Más de 650 empresas certificadas saltan de las estanterías tradicionales a los gigantes del comercio electrónico
YUSETT YÁÑEZ/PORTAVOZ
Lo que hace casi dos décadas nació como una visión de la iniciativa privada para dotar de identidad a los productos locales, hoy se ha transformado en una maquinaria logística y comercial de alto impacto. Marca Chiapas, el sello que distingue “lo mejor de nuestra tierra”, celebra su 17 aniversario no solo como un referente de calidad, sino como el puente definitivo entre los productores artesanales y los mercados digitales más grandes del planeta, como Amazon y Mercado Libre.
Esta estrategia transgeneracional y transexenal ha logrado lo que pocos proyectos regionales consiguen: sobrevivir al tiempo y evolucionar con la tecnología. Lorena Ponce, directora de Marca Chiapas, destacó que este distintivo se ha consolidado como un símbolo inequívoco de identidad que garantiza que el talento chiapaneco pueda competir en cualquier escaparate, nacional o extranjero.
El panorama para el productor local ha cambiado drásticamente. El impacto social de Marca Chiapas es ahora tangible y medible: un estudio reciente revela que el 70 por ciento de las empresas certificadas se mantienen activas y rentables, una cifra excepcional en el ecosistema empresarial actual. Este éxito se debe, en gran medida, a la apertura de líneas de comercialización digital y alianzas estratégicas con plataformas de e-commerce.
Vender en Amazon o Mercado Libre no es una tarea sencilla para una pequeña empresa, pero el respaldo de la certificación México-Chiapas Original actúa como una llave maestra. Gracias a convenios con empresas de logística global como FedEx y DHL los productos que antes solo se encontraban en mercados regionales ahora viajan de manera eficiente hacia otros continentes, rompiendo las barreras geográficas y facilitando la exportación del orgullo chiapaneco.
“Buscamos posicionar los productos de calidad y darlos a conocer no solamente de manera local, sino nacional e internacionalmente”, afirmó Ponce, subrayando que la digitalización es el eje que permite que la economía de las familias productoras no se detenga.
Detrás de cada frasco de café, cada pieza de ámbar o cada textil, existe un rigor técnico que protege tanto al productor como al consumidor.

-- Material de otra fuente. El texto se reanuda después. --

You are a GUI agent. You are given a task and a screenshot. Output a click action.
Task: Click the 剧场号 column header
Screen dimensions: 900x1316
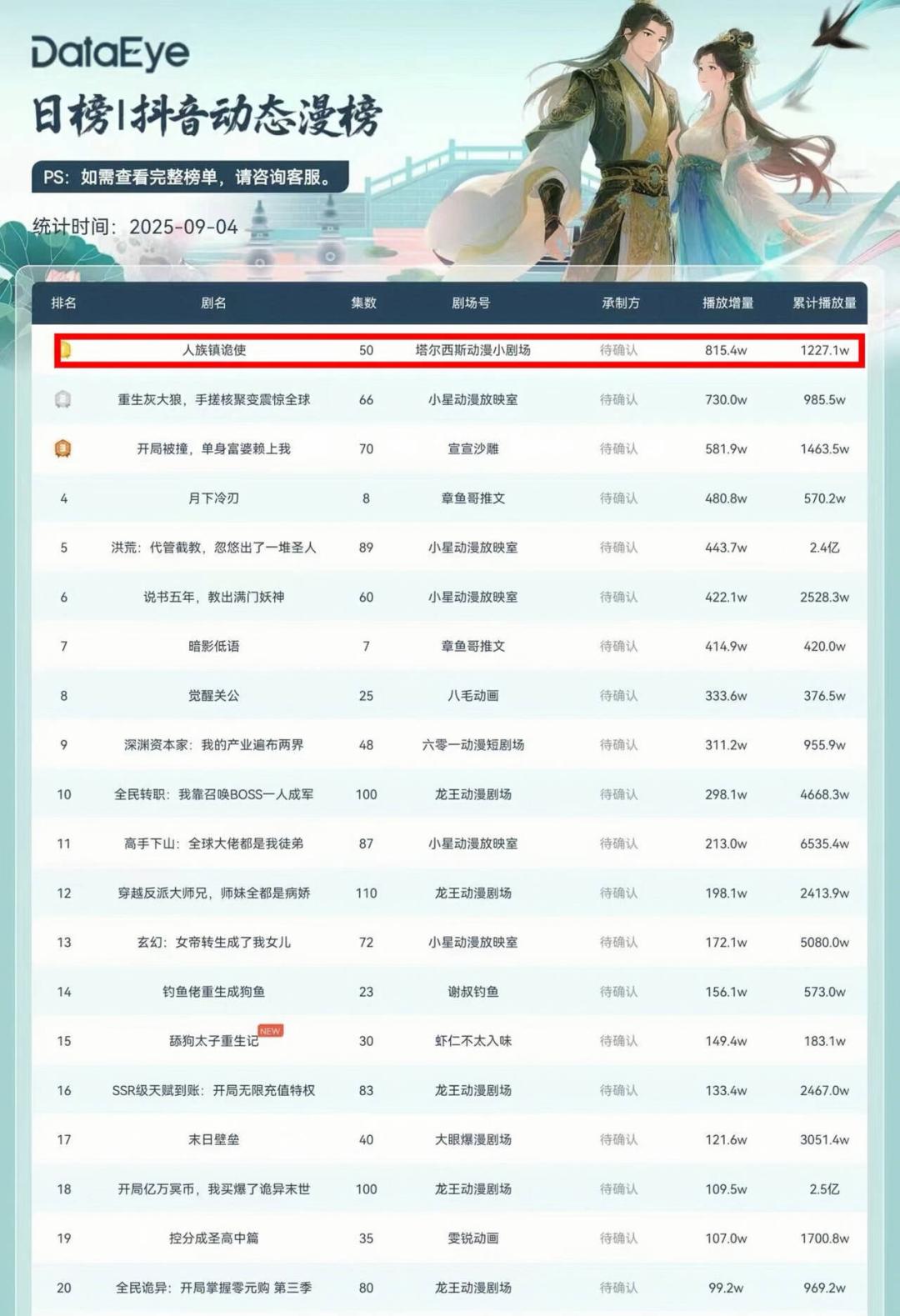471,303
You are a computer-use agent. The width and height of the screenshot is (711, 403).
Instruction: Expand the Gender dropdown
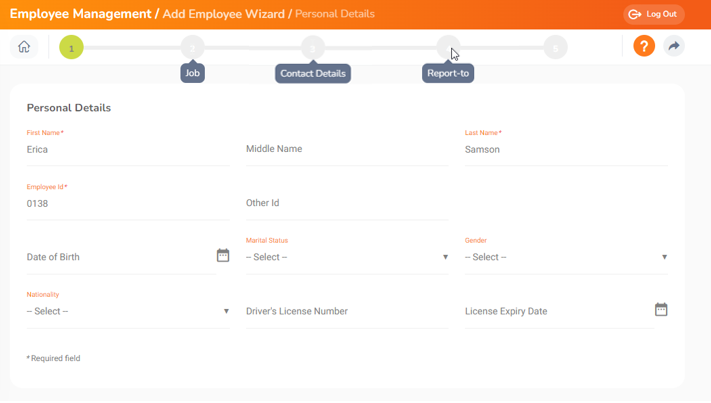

La certificación está avalada por el Instituto Mexicano de la Propiedad Industrial (IMPI) y asegura el cumplimiento de normativas estrictas como la NOM 251 (higiene en procesos) y la NOM 051 (etiquetado comercial y sanitario).
Este respaldo institucional es lo que permite que más de 650 empresas distribuidas en comités de café, cacao, artesanías, joyería, gastronomía y turismo, tengan la confianza de los compradores más exigentes. Además, la estrategia se expande: recientemente se han creado los comités de Ganadería y Aviturismo, diversificando la oferta chiapaneca hacia sectores de alto valor agregado.
A pesar de la proyección internacional, el reto más importante para Marca Chiapas sigue estando en casa. La directora Lorena Ponce hizo un llamado enérgico a la ciudadanía para practicar el “consumo celoso” de lo nuestro.
“El consumo local ayuda a toda una cadena completa de valor; ayuda no solamente a quien lo produce, sino a la economía general del estado de Chiapas”, explicó.
Comprar un producto con el distintivo de la entidad no es solo una transacción comercial, es un acto de fortalecimiento social. Al elegir un producto certificado, el consumidor asegura que el beneficio económico se derrame equitativamente entre agricultores, artesanos, transportistas y emprendedores locales.
Marca Chiapas es el resultado exitoso de la tríada perfecta: iniciativa privada, Gobierno y academia. Fundada por empresarios visionarios como don Rómulo Farrera Escudero, la estrategia ha contado con el apoyo de universidades y la Secretaría de Economía y el Trabajo para establecer criterios de evaluación que mantengan el prestigio de la marca.
Hoy, 17 años después, Chiapas demuestra que la tradición no está peleada con la innovación. Al integrar la herencia cultural en las plataformas de venta más modernas del mundo, el estado asegura que su identidad no solo se preserve, sino que sea el motor que impulse el bienestar de las futuras generaciones.